→ **EXERCISE INSTRUCTIONS**
An exact reproduction of all entries is expected.
:: EXTRACTED MATERIAL
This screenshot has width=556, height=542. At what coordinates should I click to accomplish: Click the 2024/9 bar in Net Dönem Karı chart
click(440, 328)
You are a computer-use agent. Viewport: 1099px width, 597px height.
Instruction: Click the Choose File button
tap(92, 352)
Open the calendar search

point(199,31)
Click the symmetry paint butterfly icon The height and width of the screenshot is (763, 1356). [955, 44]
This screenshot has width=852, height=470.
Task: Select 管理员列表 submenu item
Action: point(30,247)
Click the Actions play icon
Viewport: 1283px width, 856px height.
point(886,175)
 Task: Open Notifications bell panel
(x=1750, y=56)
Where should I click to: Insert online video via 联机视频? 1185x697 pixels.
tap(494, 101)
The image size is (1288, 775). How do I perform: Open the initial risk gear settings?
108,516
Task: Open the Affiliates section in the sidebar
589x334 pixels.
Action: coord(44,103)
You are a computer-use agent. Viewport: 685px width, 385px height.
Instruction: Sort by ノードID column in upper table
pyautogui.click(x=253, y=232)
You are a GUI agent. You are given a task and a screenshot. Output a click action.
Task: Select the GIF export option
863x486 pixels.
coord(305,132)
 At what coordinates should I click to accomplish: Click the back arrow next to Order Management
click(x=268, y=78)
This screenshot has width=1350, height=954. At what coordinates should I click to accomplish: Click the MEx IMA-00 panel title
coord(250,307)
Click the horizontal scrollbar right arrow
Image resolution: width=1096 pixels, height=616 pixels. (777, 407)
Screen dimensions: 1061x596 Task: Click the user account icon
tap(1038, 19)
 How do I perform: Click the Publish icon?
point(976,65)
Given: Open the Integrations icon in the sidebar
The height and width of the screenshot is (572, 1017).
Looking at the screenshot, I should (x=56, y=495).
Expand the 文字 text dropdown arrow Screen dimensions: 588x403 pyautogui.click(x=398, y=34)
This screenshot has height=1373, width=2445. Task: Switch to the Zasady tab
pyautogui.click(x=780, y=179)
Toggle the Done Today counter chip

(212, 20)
::::
→ **TASK SOLUTION**
This screenshot has width=556, height=542. At what coordinates should I click to accomplish: Click the 2024/9 bar in Net Dönem Karı chart
click(440, 328)
You are a computer-use agent. Viewport: 1099px width, 597px height.
Instruction: Click the Choose File button
tap(92, 352)
Open the calendar search

point(199,31)
Click the symmetry paint butterfly icon The height and width of the screenshot is (763, 1356). [955, 44]
This screenshot has width=852, height=470.
Task: Select 管理员列表 submenu item
Action: point(30,247)
Click the Actions play icon
Viewport: 1283px width, 856px height.
point(886,175)
 Task: Open Notifications bell panel
(x=1750, y=56)
Where should I click to: Insert online video via 联机视频? 1185x697 pixels.
tap(494, 101)
The image size is (1288, 775). How do I perform: Open the initial risk gear settings?
108,516
Task: Open the Affiliates section in the sidebar
589x334 pixels.
Action: coord(44,103)
You are a computer-use agent. Viewport: 685px width, 385px height.
Instruction: Sort by ノードID column in upper table
pyautogui.click(x=253, y=232)
You are a GUI agent. You are given a task and a screenshot. Output a click action.
Task: Select the GIF export option
863x486 pixels.
coord(305,132)
 At what coordinates should I click to accomplish: Click the back arrow next to Order Management
click(x=268, y=78)
This screenshot has width=1350, height=954. At what coordinates should I click to accomplish: Click the MEx IMA-00 panel title
coord(250,307)
Click the horizontal scrollbar right arrow
Image resolution: width=1096 pixels, height=616 pixels. (777, 407)
Screen dimensions: 1061x596 Task: Click the user account icon
tap(1038, 19)
 How do I perform: Click the Publish icon?
point(976,65)
Given: Open the Integrations icon in the sidebar
The height and width of the screenshot is (572, 1017).
Looking at the screenshot, I should (x=56, y=495).
Expand the 文字 text dropdown arrow Screen dimensions: 588x403 pyautogui.click(x=398, y=34)
This screenshot has height=1373, width=2445. Task: Switch to the Zasady tab
pyautogui.click(x=780, y=179)
Toggle the Done Today counter chip

(212, 20)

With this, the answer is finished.